Ela nunca terá a certeza do que aconteceu primeiro — se foi ela a beijá-lo ou ele a beijá-la a ela, quem começou o gesto e quem lhe correspondeu. Saberá apenas que havia espaço entre ambos e que este desapareceu. Claro que já tinha pensado em beijar Luc, quando ele era apenas uma invenção da sua mente, e, depois, quando passou a ser mais do que isso. Mas, em todas as suas invocações, ele apossara-se da sua boca como se fosse um troféu. Afinal, foi assim que a beijou na noite em que se conheceram, quando selou o pacto com sangue nos seus lábios. Era assim que imaginava que beijaria sempre.
Mas agora beija-a como alguém a provar veneno.
Com cautela, testando, quase com medo.
E só quando ela responde, retribui o beijo da mesma forma, ele aprofunda a investida, com os dentes a aflorarem o lábio inferior, o peso e o calor do seu corpo contra o dela.
Sabe ao ar da noite, arrebatado pelo peso das tempestades de verão. Sabe aos vestígios leves e remotos de fumo de lareira, um lume a extinguir-se no escuro. Sabe à floresta e, de certa forma, de modo impossível, sabe a casa.
E então a escuridão alcança-a, alcança-os, e o Cicada Club desaparece; o som baixo da música e a melodia ligeira são engolidos pelo vazio opressivo, por um vento impetuoso e por corações acelerados, e Addie está a cair, para sempre e num único passo para trás — e depois os seus pés encontram o pavimento de mármore suave de um quarto de hotel, e Luc está ali, encostado ao seu corpo, e ela está ali, a puxá-lo contra a parede mais próxima.
Os braços dele erguem-se à sua volta, formando uma gaiola livre e aberta.
Podia destruí-la, se tentasse.
Não tenta.
Ele beija-a de novo e desta vez não está a provar veneno. Desta vez não há cautela, não há resistência; o beijo é súbito, acutilante e profundo, roubando ar e pensamento e deixando-a ainda mais esfomeada, e, por um instante, Addie sente as trevas escancaradas, sente-as abrirem-se à sua volta, apesar de o chão ainda ali estar.
Beijou muitas pessoas. Mas nenhuma delas a beijou como ele. A diferença não reside nos detalhes técnicos. A boca dele não está mais preparada para a tarefa. É apenas a forma como a usa.
É a diferença entre experimentar um pêssego fora de época e a primeira dentada numa peça de fruta amadurecida pelo sol.
A diferença entre ver apenas a preto e branco e uma vida a cores.

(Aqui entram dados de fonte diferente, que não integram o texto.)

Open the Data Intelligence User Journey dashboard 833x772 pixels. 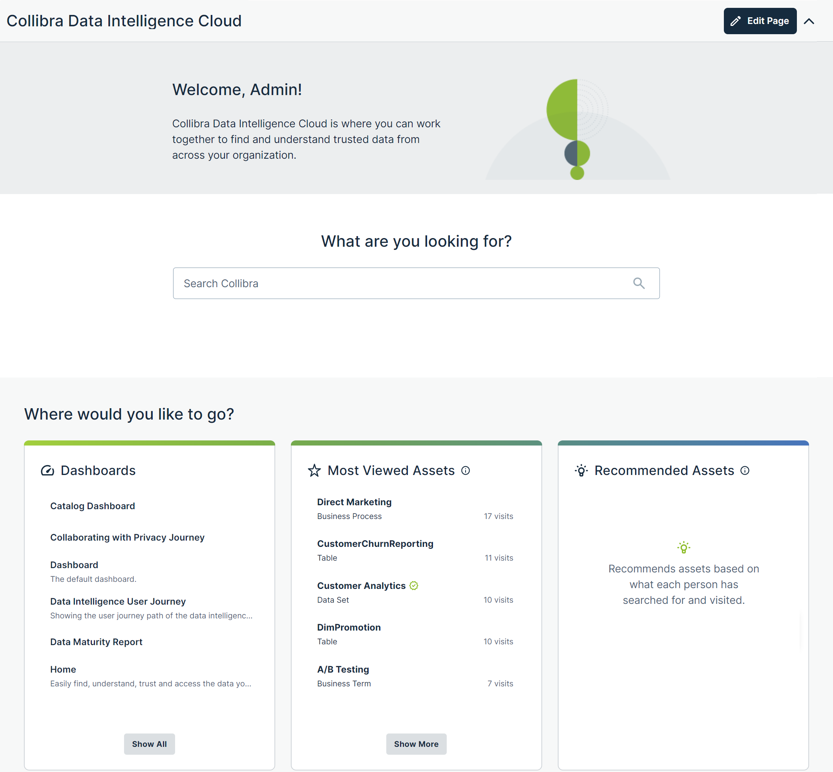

Dessa primeira vez, é uma espécie de luta, sem nenhum deles baixar a guarda, cada um deles à espreita da cintilação reveladora de uma lâmina esquecida à procura de carne.
Quando finalmente colidem, é com toda a força de corpos que estiveram demasiado tempo separados.
É uma batalha travada entre os lençóis.
E, de manhã, todo o quarto exibe os sinais da sua guerra.
— Há muito tempo — diz ele — que não quero ir-me embora.
Ela olha para a janela, o primeiro fio estreito de luz.
— Então não vás.
— Tenho de ir — diz ele. — Sou um ser das trevas.
Ela encosta a cabeça numa das mãos.
— Irás desaparecer com o sol?
— Vou simplesmente para onde há escuridão, de novo.
Addie levanta-se, vai até à janela e corre as cortinas, voltando a mergulhar o quarto numa negritude sem luz.
— Pronto — diz, tateando o caminho de volta à cama. — Já está escuro de novo.
Luc ri-se, um som suave e belo, e puxa-a para a cama.